Stored data ▸
- - -

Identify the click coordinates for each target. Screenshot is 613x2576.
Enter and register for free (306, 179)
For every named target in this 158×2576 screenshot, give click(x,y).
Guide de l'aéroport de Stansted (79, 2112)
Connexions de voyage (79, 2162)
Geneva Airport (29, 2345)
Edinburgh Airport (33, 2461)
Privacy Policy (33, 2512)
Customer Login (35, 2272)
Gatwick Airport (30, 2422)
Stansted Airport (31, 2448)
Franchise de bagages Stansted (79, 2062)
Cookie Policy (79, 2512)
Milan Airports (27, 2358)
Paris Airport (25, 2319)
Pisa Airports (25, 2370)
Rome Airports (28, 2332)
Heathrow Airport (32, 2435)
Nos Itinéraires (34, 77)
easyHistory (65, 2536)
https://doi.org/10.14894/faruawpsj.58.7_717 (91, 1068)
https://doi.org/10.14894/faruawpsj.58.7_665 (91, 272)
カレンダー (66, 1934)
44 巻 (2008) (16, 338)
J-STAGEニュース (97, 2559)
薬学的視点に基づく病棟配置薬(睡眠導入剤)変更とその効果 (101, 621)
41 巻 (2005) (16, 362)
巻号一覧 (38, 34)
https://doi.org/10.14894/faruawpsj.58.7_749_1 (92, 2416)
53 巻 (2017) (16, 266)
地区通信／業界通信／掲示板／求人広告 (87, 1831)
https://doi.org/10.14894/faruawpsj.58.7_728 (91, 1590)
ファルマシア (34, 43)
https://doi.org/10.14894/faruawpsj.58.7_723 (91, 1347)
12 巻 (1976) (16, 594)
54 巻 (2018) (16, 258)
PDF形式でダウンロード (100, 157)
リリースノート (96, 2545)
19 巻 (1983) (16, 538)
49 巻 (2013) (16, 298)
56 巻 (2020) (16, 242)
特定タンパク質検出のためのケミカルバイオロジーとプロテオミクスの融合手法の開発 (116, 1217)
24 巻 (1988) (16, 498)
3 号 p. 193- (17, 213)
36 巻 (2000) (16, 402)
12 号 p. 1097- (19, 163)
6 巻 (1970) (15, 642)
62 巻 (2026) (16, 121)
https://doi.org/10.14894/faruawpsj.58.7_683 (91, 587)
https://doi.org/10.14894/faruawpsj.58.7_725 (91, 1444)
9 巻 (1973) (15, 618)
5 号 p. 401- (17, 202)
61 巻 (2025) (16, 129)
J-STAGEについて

- - -

Work request ▸ Retype all the material exactly, missing nothing.

Answer to this task ▸
Identify the click coordinates for each target. Screenshot is 613x2576.
Enter and register for free (306, 179)
For every named target in this 158×2576 screenshot, give click(x,y).
Guide de l'aéroport de Stansted (79, 2112)
Connexions de voyage (79, 2162)
Geneva Airport (29, 2345)
Edinburgh Airport (33, 2461)
Privacy Policy (33, 2512)
Customer Login (35, 2272)
Gatwick Airport (30, 2422)
Stansted Airport (31, 2448)
Franchise de bagages Stansted (79, 2062)
Cookie Policy (79, 2512)
Milan Airports (27, 2358)
Paris Airport (25, 2319)
Pisa Airports (25, 2370)
Rome Airports (28, 2332)
Heathrow Airport (32, 2435)
Nos Itinéraires (34, 77)
easyHistory (65, 2536)
https://doi.org/10.14894/faruawpsj.58.7_717 (91, 1068)
https://doi.org/10.14894/faruawpsj.58.7_665 (91, 272)
カレンダー (66, 1934)
44 巻 (2008) (16, 338)
J-STAGEニュース (97, 2559)
薬学的視点に基づく病棟配置薬(睡眠導入剤)変更とその効果 (101, 621)
41 巻 (2005) (16, 362)
巻号一覧 (38, 34)
https://doi.org/10.14894/faruawpsj.58.7_749_1 (92, 2416)
53 巻 (2017) (16, 266)
地区通信／業界通信／掲示板／求人広告 (87, 1831)
https://doi.org/10.14894/faruawpsj.58.7_728 (91, 1590)
ファルマシア (34, 43)
https://doi.org/10.14894/faruawpsj.58.7_723 (91, 1347)
12 巻 (1976) (16, 594)
54 巻 (2018) (16, 258)
PDF形式でダウンロード (100, 157)
リリースノート (96, 2545)
19 巻 (1983) (16, 538)
49 巻 (2013) (16, 298)
56 巻 (2020) (16, 242)
特定タンパク質検出のためのケミカルバイオロジーとプロテオミクスの融合手法の開発 (116, 1217)
24 巻 (1988) (16, 498)
3 号 p. 193- (17, 213)
36 巻 (2000) (16, 402)
12 号 p. 1097- (19, 163)
6 巻 (1970) (15, 642)
62 巻 (2026) (16, 121)
https://doi.org/10.14894/faruawpsj.58.7_683 (91, 587)
https://doi.org/10.14894/faruawpsj.58.7_725 (91, 1444)
9 巻 (1973) (15, 618)
5 号 p. 401- (17, 202)
61 巻 (2025) (16, 129)
J-STAGEについて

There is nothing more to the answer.